• _Dokumentauszug_:
▼

Beispiele für einen personalen Erzähler

Einen personalen Erzähler zu erkennen, ist gar nicht so schwierig. Orientiere dich beim Bestimmen der Erzählperspektive immer an den Fragen "Was weiß der Erzähler?" und "Woher weiß er das?".  Sie helfen dir dabei zu entscheiden, welches Erzählverhalten ein epischer Text hat. In unseren drei Beispielen siehst du, wie ein personaler Erzähler gestaltet sein kann.

Beispiel 1: 

K. wartete noch ein Weilchen, sah von seinem Kopfkissen aus die alte Frau, die ihm gegenüberwohnte und die ihn mit einer an ihr ganz ungewöhnlichen Neugierde beobachtete, dann aber, gleichzeitig befremdet und hungrig, läutete er. Sofort klopfte es und ein Mann, den er in dieser Wohnung noch niemals gesehen hatte, trat ein. Er war schlank und doch fest gebaut, er trug ein anliegendes schwarzes Kleid […] (Franz Kafka, "Der Prozess")

In dem Beispiel aus Kafkas unvollendetem Roman "Der Prozess" wird dir als Leser /-in der Protagonist K. vorgestellt. Du weißt nur, was er weiß: Der Mann, der ins Zimmer tritt, kennt er nicht und deshalb weiß es der Erzähler auch nicht. Wüsste er mehr zu den beteiligten Personen, wäre er ein auktorialer Erzähler.

▲

• _Ihre Aufgaben_:
1) Geben Sie aus dem Text über den personalen Erzähler den Abschnitt von „Beispiele für einen“ bis „gestaltet sein kann.“ wortgetreu wieder.
2) Führen Sie den Text über den personalen Erzähler im Anschluss an seinen letzten Satz weiter.

• _Datensätze_:
▼

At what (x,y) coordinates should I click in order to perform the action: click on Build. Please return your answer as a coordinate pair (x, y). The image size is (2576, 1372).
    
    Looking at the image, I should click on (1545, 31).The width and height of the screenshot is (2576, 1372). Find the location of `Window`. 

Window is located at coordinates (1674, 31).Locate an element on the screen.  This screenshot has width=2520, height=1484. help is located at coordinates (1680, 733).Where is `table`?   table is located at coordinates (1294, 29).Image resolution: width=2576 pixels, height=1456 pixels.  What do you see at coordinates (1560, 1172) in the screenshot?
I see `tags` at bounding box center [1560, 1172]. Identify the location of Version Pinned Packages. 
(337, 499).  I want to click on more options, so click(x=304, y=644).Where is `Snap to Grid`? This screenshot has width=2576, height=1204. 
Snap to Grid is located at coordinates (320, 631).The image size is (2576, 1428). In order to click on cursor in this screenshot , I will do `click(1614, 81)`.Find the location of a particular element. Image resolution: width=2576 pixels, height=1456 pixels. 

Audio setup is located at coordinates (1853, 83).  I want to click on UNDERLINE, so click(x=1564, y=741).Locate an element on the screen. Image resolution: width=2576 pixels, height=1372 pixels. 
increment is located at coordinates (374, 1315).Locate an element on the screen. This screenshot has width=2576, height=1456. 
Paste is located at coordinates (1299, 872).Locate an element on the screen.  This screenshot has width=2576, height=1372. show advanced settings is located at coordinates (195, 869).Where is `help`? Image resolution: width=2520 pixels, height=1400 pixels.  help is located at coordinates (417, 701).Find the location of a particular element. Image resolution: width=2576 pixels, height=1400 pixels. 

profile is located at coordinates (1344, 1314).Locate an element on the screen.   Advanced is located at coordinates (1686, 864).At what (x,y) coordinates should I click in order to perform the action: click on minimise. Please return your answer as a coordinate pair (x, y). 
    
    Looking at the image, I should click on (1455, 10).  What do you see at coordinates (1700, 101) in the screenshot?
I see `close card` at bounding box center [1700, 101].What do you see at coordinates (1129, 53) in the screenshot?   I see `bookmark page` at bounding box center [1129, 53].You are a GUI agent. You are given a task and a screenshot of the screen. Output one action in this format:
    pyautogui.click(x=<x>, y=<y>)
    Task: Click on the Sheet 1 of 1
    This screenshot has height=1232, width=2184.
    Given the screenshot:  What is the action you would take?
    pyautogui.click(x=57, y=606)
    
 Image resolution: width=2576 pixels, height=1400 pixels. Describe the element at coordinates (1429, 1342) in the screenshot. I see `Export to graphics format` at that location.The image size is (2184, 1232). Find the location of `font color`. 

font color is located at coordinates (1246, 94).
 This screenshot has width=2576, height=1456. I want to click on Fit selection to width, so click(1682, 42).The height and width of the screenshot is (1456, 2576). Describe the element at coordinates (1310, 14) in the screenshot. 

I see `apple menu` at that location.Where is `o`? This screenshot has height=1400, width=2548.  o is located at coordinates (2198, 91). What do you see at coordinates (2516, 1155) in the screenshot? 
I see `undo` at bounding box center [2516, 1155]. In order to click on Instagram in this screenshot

▲

• _Die Lösungen_:
1)
Beispiele für einen personalen Erzähler

Einen personalen Erzähler zu erkennen, ist gar nicht so schwierig. Orientiere dich beim Bestimmen der Erzählperspektive immer an den Fragen "Was weiß der Erzähler?" und "Woher weiß er das?".  Sie helfen dir dabei zu entscheiden, welches Erzählverhalten ein epischer Text hat. In unseren drei Beispielen siehst du, wie ein personaler Erzähler gestaltet sein kann.

2)
Beispiel 2:

Brans Vater saß feierlich auf seinem Pferd, das lange braune Haar wehte leicht im Wind. Mit dem gestutzten Bart wirkte er älter als die fünfunddreißig Jahre, die er zählte. Etwas Grimmiges lag an diesem Tag um seine grauen Augen, und er wirkte ganz und gar nicht wie der Mann, der abends am Feuer saß und mit sanfter Stimme vom Zeitalter der Helden und den Kinder des Waldes erzählte. Er hatte sein väterliches Gesicht abgenommen, so dachte Bran, und das Gesicht des Lord Stark von Winterfell aufgesetzt. ("Das Lied von Eis und Feuer - Die Herren von Winterfell", George R.R. Martin)

Die personale Erzählperspektive ist ein besonderes Merkmal der literarischen Vorlage zur Fantasy-Erfolgsserie "Game of Thrones". Jedes Kapitel wird aus der Sicht eines Charakters erzählt, was dazu führt, dass du ein und dasselbe Erlebnis mit ganz unterschiedliche Augen betrachtest. Dass das obige Beispiel aus der Sicht von Bran geschrieben ist, erkennst du schon daran, dass der Abschnitt mit "Brans Vater" beginnt. Auch sonst erfährst du nur das, was er wahrnimmt und weiß.

Beispiel 3:

Als ich aufwache, ist die andere Seite des Bettes kalt. Ich strecke die Finger aus und suche nach Prims Wärme, finde aber nur das raue Leinen auf der Matratze. Prim muss schlecht geträumt haben und zu Mutter geklettert sein. Natürlich. Heute ist der Tag der Ernte. ("Die Tribute von Panem - Tödliche Spiele", Kapitel 1 von Suzanne Collins)

Dieser Auszug ist der Beginn des Buches "Die Tribute von Panem". Die gesamte Trilogie ist komplett aus der Sicht der Protagonistin Katniss Everdeen geschrieben und du als Leser /-in erlebst die Geschehnisse aus ihren Augen. 

FAQ: Häufige Fragen zum personalen Erzähler

Wie wirkt der personale Erzähler?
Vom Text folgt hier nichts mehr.